Records from a dataset:
────
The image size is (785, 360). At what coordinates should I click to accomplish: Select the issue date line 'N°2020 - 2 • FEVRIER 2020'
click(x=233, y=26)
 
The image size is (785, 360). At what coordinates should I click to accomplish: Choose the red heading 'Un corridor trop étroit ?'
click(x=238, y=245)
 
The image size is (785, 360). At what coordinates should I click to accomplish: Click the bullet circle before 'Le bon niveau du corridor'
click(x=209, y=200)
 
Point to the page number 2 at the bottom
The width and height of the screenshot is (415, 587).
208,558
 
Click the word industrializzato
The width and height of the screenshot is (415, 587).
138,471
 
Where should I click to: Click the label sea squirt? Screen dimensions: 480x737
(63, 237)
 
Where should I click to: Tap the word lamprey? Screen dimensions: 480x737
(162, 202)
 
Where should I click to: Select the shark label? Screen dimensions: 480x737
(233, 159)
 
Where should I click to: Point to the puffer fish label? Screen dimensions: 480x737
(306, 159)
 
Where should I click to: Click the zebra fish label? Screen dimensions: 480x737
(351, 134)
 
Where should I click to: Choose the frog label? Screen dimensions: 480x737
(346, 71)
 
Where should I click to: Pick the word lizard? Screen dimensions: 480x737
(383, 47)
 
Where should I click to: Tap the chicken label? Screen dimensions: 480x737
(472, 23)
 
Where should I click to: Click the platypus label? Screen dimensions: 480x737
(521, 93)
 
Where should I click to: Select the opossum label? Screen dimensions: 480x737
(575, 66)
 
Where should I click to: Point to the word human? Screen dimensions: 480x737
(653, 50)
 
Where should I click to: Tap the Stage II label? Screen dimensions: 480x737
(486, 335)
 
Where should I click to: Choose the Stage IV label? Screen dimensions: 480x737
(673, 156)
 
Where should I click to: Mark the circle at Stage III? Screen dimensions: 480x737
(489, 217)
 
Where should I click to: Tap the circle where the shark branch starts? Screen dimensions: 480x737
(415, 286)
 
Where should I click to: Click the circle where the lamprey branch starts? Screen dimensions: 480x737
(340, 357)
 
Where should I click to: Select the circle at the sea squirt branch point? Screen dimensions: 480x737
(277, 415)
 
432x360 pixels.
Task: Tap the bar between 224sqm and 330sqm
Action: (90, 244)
────
[Given request] Write out the items above again, changing every "Screen dimensions" to "Screen size" and keeping everything else the same.

[Answer to the problem]
The image size is (785, 360). At what coordinates should I click to accomplish: Select the issue date line 'N°2020 - 2 • FEVRIER 2020'
click(x=233, y=26)
 
The image size is (785, 360). At what coordinates should I click to accomplish: Choose the red heading 'Un corridor trop étroit ?'
click(x=238, y=245)
 
The image size is (785, 360). At what coordinates should I click to accomplish: Click the bullet circle before 'Le bon niveau du corridor'
click(x=209, y=200)
 
Point to the page number 2 at the bottom
The width and height of the screenshot is (415, 587).
208,558
 
Click the word industrializzato
The width and height of the screenshot is (415, 587).
138,471
 
Where should I click to: Click the label sea squirt? Screen size: 480x737
(63, 237)
 
Where should I click to: Tap the word lamprey? Screen size: 480x737
(162, 202)
 
Where should I click to: Select the shark label? Screen size: 480x737
(233, 159)
 
Where should I click to: Point to the puffer fish label? Screen size: 480x737
(306, 159)
 
Where should I click to: Click the zebra fish label? Screen size: 480x737
(351, 134)
 
Where should I click to: Choose the frog label? Screen size: 480x737
(346, 71)
 
Where should I click to: Pick the word lizard? Screen size: 480x737
(383, 47)
 
Where should I click to: Tap the chicken label? Screen size: 480x737
(472, 23)
 
Where should I click to: Click the platypus label? Screen size: 480x737
(521, 93)
 
Where should I click to: Select the opossum label? Screen size: 480x737
(575, 66)
 
Where should I click to: Point to the word human? Screen size: 480x737
(653, 50)
 
Where should I click to: Tap the Stage II label? Screen size: 480x737
(486, 335)
 
Where should I click to: Choose the Stage IV label? Screen size: 480x737
(673, 156)
 
Where should I click to: Mark the circle at Stage III? Screen size: 480x737
(489, 217)
 
Where should I click to: Tap the circle where the shark branch starts? Screen size: 480x737
(415, 286)
 
Where should I click to: Click the circle where the lamprey branch starts? Screen size: 480x737
(340, 357)
 
Where should I click to: Select the circle at the sea squirt branch point? Screen size: 480x737
(277, 415)
 
432x360 pixels.
Task: Tap the bar between 224sqm and 330sqm
Action: (90, 244)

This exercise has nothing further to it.